To complete the project I had to figure out the Open Inventor interface. Previously I worked with open inventor only once two years ago. My task was to grab the image array from the runtime animation as it rendered the frames for the game. Unfortunately, after spending several days just on studying the Open Inventor software package I still have not found the way to access that information. Instead, I had to re-render every single frame using SoOffscreen-Render class to be able to read the image buffer.

Once I got the hold of image, I realized that the maze is viewed through the perspective camera, and therefore, the picture of the maze is skewed. This presented a problem for translating the pixel coordinates into the maze coordinates. To cope with this problem I rendered out the modified version of maze, divided in the grid by its walls (see the picture below).

From this grid, I generated the matrix that described the pixel coordinates for each of the squares in the grid. This information was used to assign the ball the correct position in the maze.

Evaluation and Results

I took the following steps to complete the project:

Re-rendered out each frame in the game
Found the ball pixel coordinates in the image
Transferred the image pixel coordinates into inventor coordinates
Created a grid to identify the ball location
Transferred inventor coordinates into maze coordinates
Compared the obtained maze coordinates from the original game coordinates

My program currently correctly identifies the ball position in the maze space but rounds it down to and integer. If the ball’s most part of the body is one cell of the grid, my program will output coordinates of that cell. Because of that limitation I decided not to feed my coordinates into the game, because maze simulation expects the floating point number.

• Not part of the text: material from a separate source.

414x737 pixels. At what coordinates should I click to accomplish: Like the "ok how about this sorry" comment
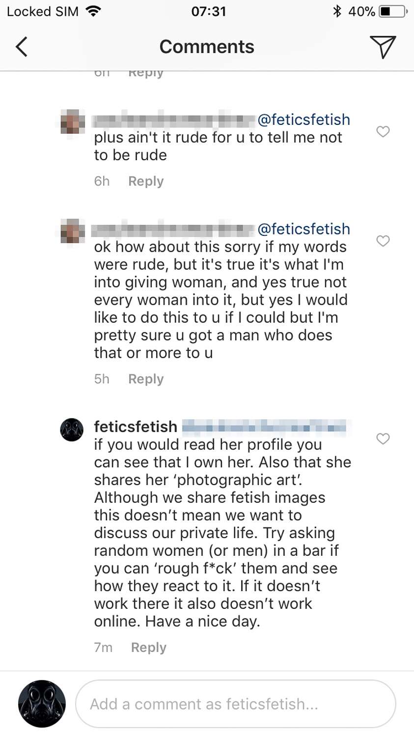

Because I re-render every frame of the animation twice, and regular animations are produced at 30 frames per second, this rendering slows the program at least twice as much. This slowdown in performance is especially notable on the SGI workstations.

Example of program output:

Found ball pixel position from image: RGB=243 (295, 102)

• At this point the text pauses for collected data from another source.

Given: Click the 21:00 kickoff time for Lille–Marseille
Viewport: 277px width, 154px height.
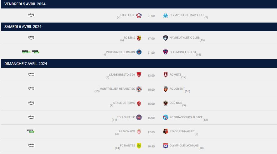Looking at the screenshot, I should coord(151,16).
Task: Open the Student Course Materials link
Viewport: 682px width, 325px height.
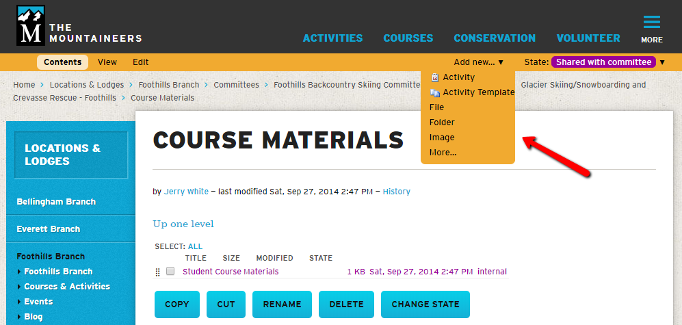Action: [231, 272]
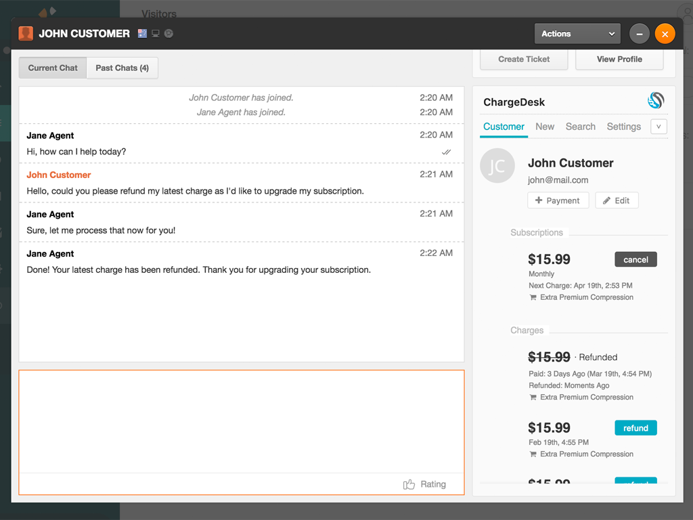Click the thumbs-up Rating icon
The image size is (693, 520).
409,484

Original programmed ball position: (4.400000, 1.600000)

My estimated position of the ball from image: (5, 2)

Limitations of approach/implementation

Currently, my technique is using the generated grid to identify ball’s position in the matrix. Originally, I thought that my program will give the correct output for the program only if the maze is positioned horizontally. I was pleased to find out that it works fine due to the fact that the game has constraints on the amount of the tilt of the maze.

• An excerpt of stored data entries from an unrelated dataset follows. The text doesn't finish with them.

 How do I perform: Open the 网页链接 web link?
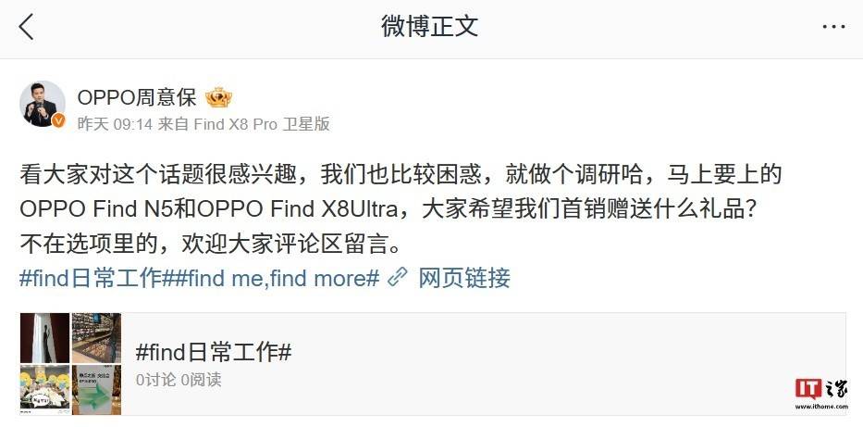(x=464, y=278)
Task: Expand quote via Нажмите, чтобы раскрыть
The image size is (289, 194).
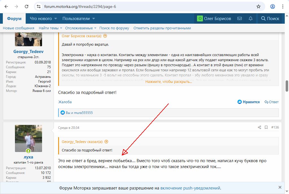Action: click(x=168, y=82)
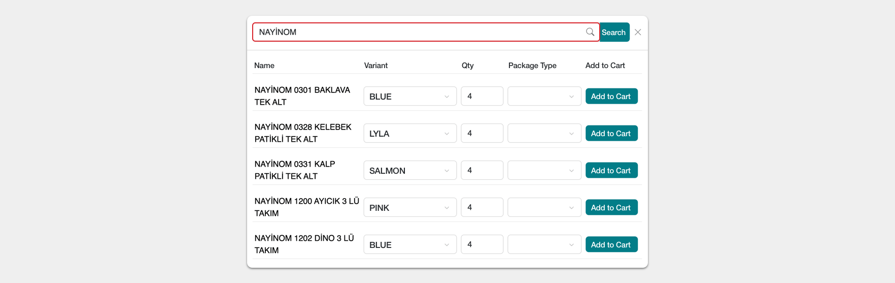
Task: Open package type dropdown for 0331 KALP
Action: 544,170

Areas for improvements or future work

I could use the vision technique of detecting the maze tilt, based to the maze edges, to make sure that the coordinates of the maze are identified correctly.

To match my results to the original game coordinates I need to convert my obtained ball’s location in the grid to floating point to match the simulation output. To do that the program needs to be studied thoroughly to understand how that number is computed.

I need to study the Open Inventor software package more, to find the ways of obtaining access to the rendered image buffer directly, without re-rendering every frame of the animation. This change would speed up the program execution tremendously.

Due to this slowdown, the ball movement no longer agrees with the maze rotation during the demo mode of the game that I added. I would have to modify the path file or timer settings of the simulation to fix these disagreements.